:: To be done ::
Update the listing below by replacing "Locate" with "Find" and leaving everything else unchanged.

Click-target data
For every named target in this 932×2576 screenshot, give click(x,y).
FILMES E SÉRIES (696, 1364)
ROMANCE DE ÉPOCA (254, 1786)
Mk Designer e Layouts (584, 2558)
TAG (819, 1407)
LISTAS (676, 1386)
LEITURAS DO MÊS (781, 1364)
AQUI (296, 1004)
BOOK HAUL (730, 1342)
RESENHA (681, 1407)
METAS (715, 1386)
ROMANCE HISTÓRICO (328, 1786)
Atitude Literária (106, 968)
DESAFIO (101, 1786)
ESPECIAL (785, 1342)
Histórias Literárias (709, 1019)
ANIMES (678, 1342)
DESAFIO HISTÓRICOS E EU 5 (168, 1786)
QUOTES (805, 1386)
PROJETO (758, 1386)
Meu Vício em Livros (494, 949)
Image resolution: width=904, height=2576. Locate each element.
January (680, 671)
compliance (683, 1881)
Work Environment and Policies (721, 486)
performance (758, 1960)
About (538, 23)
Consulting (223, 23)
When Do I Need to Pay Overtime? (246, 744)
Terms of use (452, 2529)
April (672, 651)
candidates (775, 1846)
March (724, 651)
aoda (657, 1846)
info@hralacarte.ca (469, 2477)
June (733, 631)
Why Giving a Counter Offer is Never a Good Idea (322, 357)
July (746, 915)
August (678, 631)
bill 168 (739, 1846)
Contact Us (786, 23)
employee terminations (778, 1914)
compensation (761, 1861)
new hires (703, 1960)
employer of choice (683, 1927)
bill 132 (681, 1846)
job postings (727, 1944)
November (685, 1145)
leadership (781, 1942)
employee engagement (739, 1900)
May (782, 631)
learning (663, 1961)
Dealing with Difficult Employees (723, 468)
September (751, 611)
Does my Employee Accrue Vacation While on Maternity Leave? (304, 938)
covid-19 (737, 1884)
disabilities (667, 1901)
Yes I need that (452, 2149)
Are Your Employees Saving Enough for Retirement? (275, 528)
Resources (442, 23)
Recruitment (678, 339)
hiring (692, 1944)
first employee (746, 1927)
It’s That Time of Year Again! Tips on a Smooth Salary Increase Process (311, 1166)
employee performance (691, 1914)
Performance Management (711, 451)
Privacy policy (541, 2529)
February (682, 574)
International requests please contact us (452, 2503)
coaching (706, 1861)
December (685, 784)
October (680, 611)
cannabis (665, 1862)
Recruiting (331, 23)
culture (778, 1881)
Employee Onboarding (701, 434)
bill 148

:: Full answer ::
For every named target in this 932×2576 screenshot, give click(x,y).
FILMES E SÉRIES (696, 1364)
ROMANCE DE ÉPOCA (254, 1786)
Mk Designer e Layouts (584, 2558)
TAG (819, 1407)
LISTAS (676, 1386)
LEITURAS DO MÊS (781, 1364)
AQUI (296, 1004)
BOOK HAUL (730, 1342)
RESENHA (681, 1407)
METAS (715, 1386)
ROMANCE HISTÓRICO (328, 1786)
Atitude Literária (106, 968)
DESAFIO (101, 1786)
ESPECIAL (785, 1342)
Histórias Literárias (709, 1019)
ANIMES (678, 1342)
DESAFIO HISTÓRICOS E EU 5 (168, 1786)
QUOTES (805, 1386)
PROJETO (758, 1386)
Meu Vício em Livros (494, 949)
Image resolution: width=904, height=2576. Find each element.
January (680, 671)
compliance (683, 1881)
Work Environment and Policies (721, 486)
performance (758, 1960)
About (538, 23)
Consulting (223, 23)
When Do I Need to Pay Overtime? (246, 744)
Terms of use (452, 2529)
April (672, 651)
candidates (775, 1846)
March (724, 651)
aoda (657, 1846)
info@hralacarte.ca (469, 2477)
June (733, 631)
Why Giving a Counter Offer is Never a Good Idea (322, 357)
July (746, 915)
August (678, 631)
bill 168 (739, 1846)
Contact Us (786, 23)
employee terminations (778, 1914)
compensation (761, 1861)
new hires (703, 1960)
employer of choice (683, 1927)
bill 132 (681, 1846)
job postings (727, 1944)
November (685, 1145)
leadership (781, 1942)
employee engagement (739, 1900)
May (782, 631)
learning (663, 1961)
Dealing with Difficult Employees (723, 468)
September (751, 611)
Does my Employee Accrue Vacation While on Maternity Leave? (304, 938)
covid-19 (737, 1884)
disabilities (667, 1901)
Yes I need that (452, 2149)
Are Your Employees Saving Enough for Retirement? (275, 528)
Resources (442, 23)
Recruitment (678, 339)
hiring (692, 1944)
first employee (746, 1927)
It’s That Time of Year Again! Tips on a Smooth Salary Increase Process (311, 1166)
employee performance (691, 1914)
Performance Management (711, 451)
Privacy policy (541, 2529)
February (682, 574)
International requests please contact us (452, 2503)
coaching (706, 1861)
December (685, 784)
October (680, 611)
cannabis (665, 1862)
Recruiting (331, 23)
culture (778, 1881)
Employee Onboarding (701, 434)
bill 148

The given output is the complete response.